可以看出，ziplist由列表头 + 列表节点 + 列表尾这三部分组成。每个组成部分作用说明如下：

zlbytes占4字节，用于记录整个ziplist占用内存的总字节数，对于空表来说，zlbytes等于11，源码参考ziplistNew

#define ZIPLIST_HEADER_SIZE     (sizeof(uint32_t)*2+sizeof(uint16_t)) // 8 + 2 = 10字节
#define ZIPLIST_END_SIZE        (sizeof(uint8_t)) // 1字节
#define ZIPLIST_BYTES(zl)       (*((uint32_t*)(zl)))  // zlbytes

/* Create a new empty ziplist. */
unsigned char *ziplistNew(void) {
    unsigned int bytes = ZIPLIST_HEADER_SIZE+ZIPLIST_END_SIZE;	// zlbytes = 10 + 1 = 11
    unsigned char *zl = zmalloc(bytes); // 可以看出，空表分配11字节大小空间
    ZIPLIST_BYTES(zl) = intrev32ifbe(bytes);
    ZIPLIST_TAIL_OFFSET(zl) = intrev32ifbe(ZIPLIST_HEADER_SIZE);
    ZIPLIST_LENGTH(zl) = 0;
    zl[bytes-1] = ZIP_END;
    return zl;
}

ziplist为空时的内存空间如下图：

zltail占4字节，用于记录表尾节点首地址距离ziplist起始地址有多少字节。
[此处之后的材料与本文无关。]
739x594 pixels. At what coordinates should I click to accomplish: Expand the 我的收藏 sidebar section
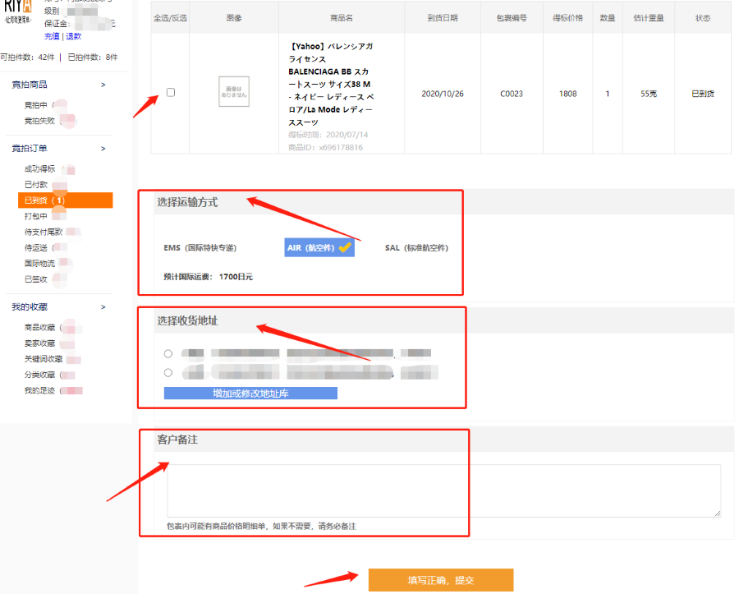pyautogui.click(x=103, y=307)
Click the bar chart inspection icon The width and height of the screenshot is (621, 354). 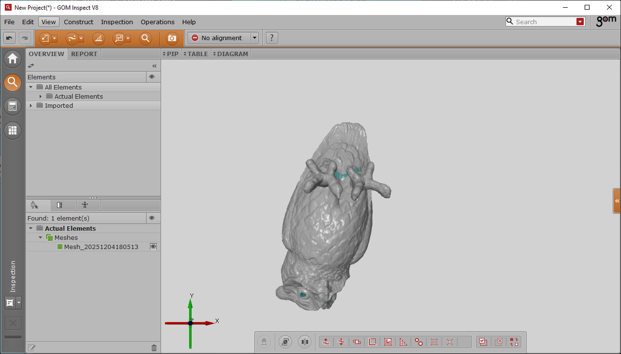[98, 38]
设计这个字段的目的是为了快速定位表尾节点地址（ZIPLIST_ENTRY_TAIL)。
zllen占2字节，用于记录列表节点总数。注意zllen等于65535时，表示这个列表长度太大，必须通过遍历整个ziplist才能得到真实的长度。参考ziplistLen实现：

#define UINT16_MAX 65535
unsigned int ziplistLen(unsigned char *zl) {
    unsigned int len = 0;
    if (intrev16ifbe(ZIPLIST_LENGTH(zl)) < UINT16_MAX) {
        len = intrev16ifbe(ZIPLIST_LENGTH(zl)); // zllen < 65535时，O(1)复杂度获取ziplist长度
    } else {
        unsigned char *p = zl+ZIPLIST_HEADER_SIZE;
        while (*p != ZIP_END) {			// zllen = 65535时，O(N)复杂度获取ziplist长度
            p += zipRawEntryLength(p);
            len++;
        }

        /* Re-store length if small enough */
        if (len < UINT16_MAX) ZIPLIST_LENGTH(zl) = intrev16ifbe(len);
    }
    return len;
}

zlend占1字节，用于标记ziplist的结束，内容固定为0xFF(十进制的255)

ziplist节点构成

ziplist中包含多个节点(entry)，每个节点存储一个字符串值或整数值，每个节点通过struct zlentry结构表示。

typedef struct zlentry {
    unsigned int prevrawlensize; /* Bytes used to encode the previous entry len*/
    unsigned int prevrawlen;     /* Previous entry len. */
    unsigned int lensize;        /* Bytes used to encode this entry type/len.
                                    For example strings have a 1, 2 or 5 bytes
                                    header. Integers always use a single byte.*/
    unsigned int len;            /* Bytes used to represent the actual entry.
                                    For strings this is just the string length
                                    while for integers it is 1, 2, 3, 4, 8 or
                                    0 (for 4 bit immediate) depending on the
                                    number range. */
    unsigned int headersize;     /* prevrawlensize + lensize. */
    unsigned char encoding;      /* Set to ZIP_STR_* or ZIP_INT_* depending on
                                    the entry encoding. However for 4 bits
                                    immediate integers this can assume a range
                                    of values and must be range-checked. */
    unsigned char *p;            /* Pointer to the very start of the entry, that
                                    is, this points to prev-entry-len field. */
} zlentry;

前面提到，ziplist本质是一个字节数组，Redis为了操作方便，才专门定义zlentry结构体，并解析某个entry的信息到zlentry中，注意ziplist字节数组本身并不存储zlentry； ziplist的每个entry结构都由三部分组成：

前一节点长度信息：previous_entry_length
当前节点编码信息：encoding
当前节点内容：content

ziplist节点的各组成部分示意图：

以下分别介绍这三个组成部分：

1、前一节点长度信息 previous_entry_length

previous_entry_length本身占1字节或5字节，用于记录前一个节点的长度，单位为字节：

如果前一个节点长度小于254字节，previous_entry_length就只占1字节，直接保存前一个节点长度。
如果前一个节点长度大于等于254字节，previous_entry_length就占5字节，其中第一个字节固定为0xFE，后4个字节保存前一个节点长度。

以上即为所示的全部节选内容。